Dainenbutsu Kyogen are short theatre performances that were originally meant to teach Buddhism to the general population of Japan. In Kyoto, there are three major such kyogen performances: Mibu Kyogen (in Mibudera Temple), Senbon Enmado Kyogen (in Injo-ji Temple) and Saga Dainenbutsu Kyogen.
The latter ones, shown in spring and autumn in Arashiyama’s Seiryo-ji Temple, originate in a ceremonial event called Dainenbutsu-e that was initiated by the monk Engaku in 1279. In modern times, their history was a bit rocky: In the 1960s, these plays went through a crisis when the number of actors declined and performances had to be cancelled. In 1975, volunteers founded the Saga Dainenbutsu Kyogen Hozonkai organisation to train new actors and keep the art alive through regular performances. In 1986, the Saga Dainenbutsu Kyogen were designated as a Japanese Important Intangible Folk Cultural Property, and today, the performances have become an integral part of Kyoto’s cultural calendar.
The Saga Dainenbutsu Kyogen are pantomimes, where a set of (male) actors dressed as certain stereotypes (like the young woman or man, the monk, the servant, etc.) breathe life into the story that is performed on a simple stage with barely any stage design and only a few necessary props. The actors – called kyogen kata – share the stage with musicians – hayashi kata – who play a special, 9-hole yokobue flute, kane bell, and small taiko drum. There are only two basic patterns of alternating the bell and drum, it is more of a rhythm than a melody, and is played throughout the performance. Also on stage is a supervisor – koken – who may help the actors with props etc.
This is necessary, because in the Saga Dainenbutsu Kyogen, all actors wear full face masks in the style of Noh masks, a tradition going back to the Muromachi era (14th – 16th century). These wooden masks have only very small eye holes through which the actors can see, which makes finding small props or immediately reacting to another actor quite challenging. Thus, the actors sometimes clap their hands or stomp their feet as a sign for the others who may wait at the edge of the stage for their next action that the play has progressed to a certain point. It is possible that two unrelated scenes that are taking place at the same time but in different places, are acted out simultaneously on stage.
The Saga Dainenbutsu Kyogen has a repertoire of about 20 plays.

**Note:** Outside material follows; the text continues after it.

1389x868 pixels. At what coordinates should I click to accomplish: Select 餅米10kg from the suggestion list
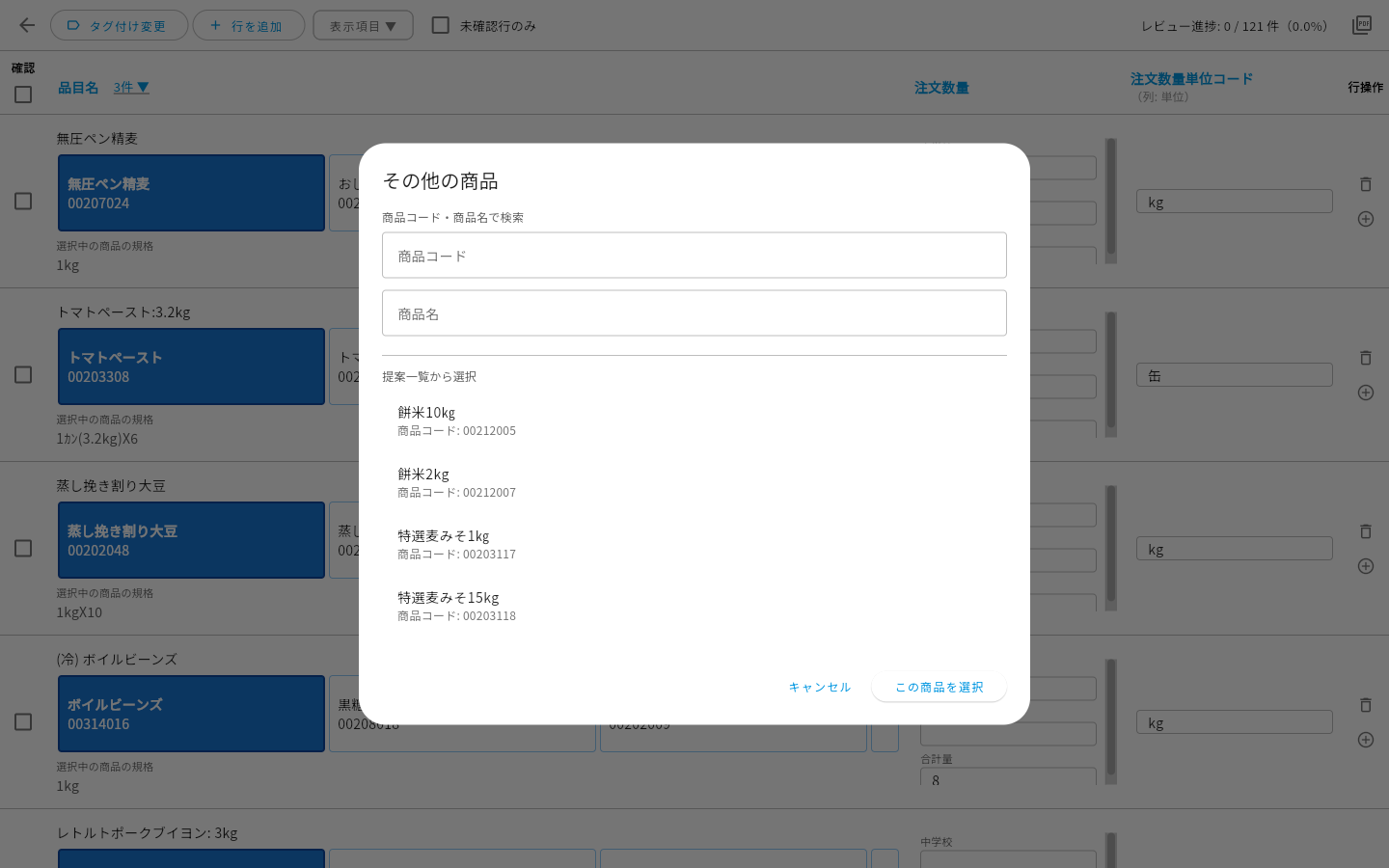694,420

Not all kyogen are funny, or “soft” Yawarakamon plays, about half of them are more serious or “hard” Katamon that have their origin in Noh. Up to three plays may be grouped together and performed in one afternoon, usually the focus lies on the funny Yawakaramon though.
The atmosphere around these plays – whether soft or hard – is very relaxed, it is an outdoor performance in spring or autumn, when the temperatures are pleasant. Because the plays were developed to teach laypeople about Buddhism and they work without any speech, the stories are very easy to understand and transcend time and culture. Universally funny, they are definitely worth watching!